Task goal -> Present each line of the records below as an item in a numbered list, skipping blank lines.
-- BEGIN Given records --
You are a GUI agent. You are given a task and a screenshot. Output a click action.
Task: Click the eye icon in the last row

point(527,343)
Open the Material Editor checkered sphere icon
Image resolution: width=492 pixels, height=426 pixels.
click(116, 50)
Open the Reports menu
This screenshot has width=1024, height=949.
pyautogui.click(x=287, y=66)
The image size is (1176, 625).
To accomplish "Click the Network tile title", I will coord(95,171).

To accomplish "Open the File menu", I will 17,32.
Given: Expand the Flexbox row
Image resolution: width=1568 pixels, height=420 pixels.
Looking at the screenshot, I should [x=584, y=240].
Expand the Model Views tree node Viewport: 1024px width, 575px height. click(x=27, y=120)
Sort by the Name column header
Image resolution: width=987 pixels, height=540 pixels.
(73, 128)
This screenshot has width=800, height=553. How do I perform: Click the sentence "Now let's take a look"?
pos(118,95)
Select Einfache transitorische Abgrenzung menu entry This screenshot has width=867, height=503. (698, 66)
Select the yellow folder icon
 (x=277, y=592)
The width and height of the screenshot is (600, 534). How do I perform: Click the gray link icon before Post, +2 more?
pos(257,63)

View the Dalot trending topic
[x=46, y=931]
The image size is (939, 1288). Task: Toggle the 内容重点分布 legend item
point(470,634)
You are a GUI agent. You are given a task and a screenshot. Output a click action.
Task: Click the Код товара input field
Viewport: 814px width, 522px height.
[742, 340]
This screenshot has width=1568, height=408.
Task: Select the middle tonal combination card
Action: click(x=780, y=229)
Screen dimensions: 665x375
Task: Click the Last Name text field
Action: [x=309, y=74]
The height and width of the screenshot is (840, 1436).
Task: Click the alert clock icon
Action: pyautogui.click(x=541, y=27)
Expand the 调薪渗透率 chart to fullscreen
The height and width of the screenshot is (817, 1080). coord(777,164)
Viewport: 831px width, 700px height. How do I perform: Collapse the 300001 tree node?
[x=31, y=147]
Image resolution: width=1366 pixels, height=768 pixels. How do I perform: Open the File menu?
-- END Given records --
Result of this exercise ->
1. You are a GUI agent. You are given a task and a screenshot. Output a click action.
2. Task: Click the eye icon in the last row
3. point(527,343)
4. Open the Material Editor checkered sphere icon
5. Image resolution: width=492 pixels, height=426 pixels.
6. click(116, 50)
7. Open the Reports menu
8. This screenshot has width=1024, height=949.
9. pyautogui.click(x=287, y=66)
10. The image size is (1176, 625).
11. To accomplish "Click the Network tile title", I will coord(95,171).
12. To accomplish "Open the File menu", I will 17,32.
13. Given: Expand the Flexbox row
14. Image resolution: width=1568 pixels, height=420 pixels.
15. Looking at the screenshot, I should [x=584, y=240].
16. Expand the Model Views tree node Viewport: 1024px width, 575px height. click(x=27, y=120)
17. Sort by the Name column header
18. Image resolution: width=987 pixels, height=540 pixels.
19. (73, 128)
20. This screenshot has width=800, height=553. How do I perform: Click the sentence "Now let's take a look"?
21. pos(118,95)
22. Select Einfache transitorische Abgrenzung menu entry This screenshot has width=867, height=503. (698, 66)
23. Select the yellow folder icon
24.  (x=277, y=592)
25. The width and height of the screenshot is (600, 534). How do I perform: Click the gray link icon before Post, +2 more?
26. pos(257,63)
27. View the Dalot trending topic
28. [x=46, y=931]
29. The image size is (939, 1288). Task: Toggle the 内容重点分布 legend item
30. point(470,634)
31. You are a GUI agent. You are given a task and a screenshot. Output a click action.
32. Task: Click the Код товара input field
33. Viewport: 814px width, 522px height.
34. [742, 340]
35. This screenshot has width=1568, height=408.
36. Task: Select the middle tonal combination card
37. Action: click(x=780, y=229)
38. Screen dimensions: 665x375
39. Task: Click the Last Name text field
40. Action: [x=309, y=74]
41. The height and width of the screenshot is (840, 1436).
42. Task: Click the alert clock icon
43. Action: pyautogui.click(x=541, y=27)
44. Expand the 调薪渗透率 chart to fullscreen
45. The height and width of the screenshot is (817, 1080). coord(777,164)
46. Viewport: 831px width, 700px height. How do I perform: Collapse the 300001 tree node?
47. [x=31, y=147]
48. Image resolution: width=1366 pixels, height=768 pixels. How do I perform: Open the File menu?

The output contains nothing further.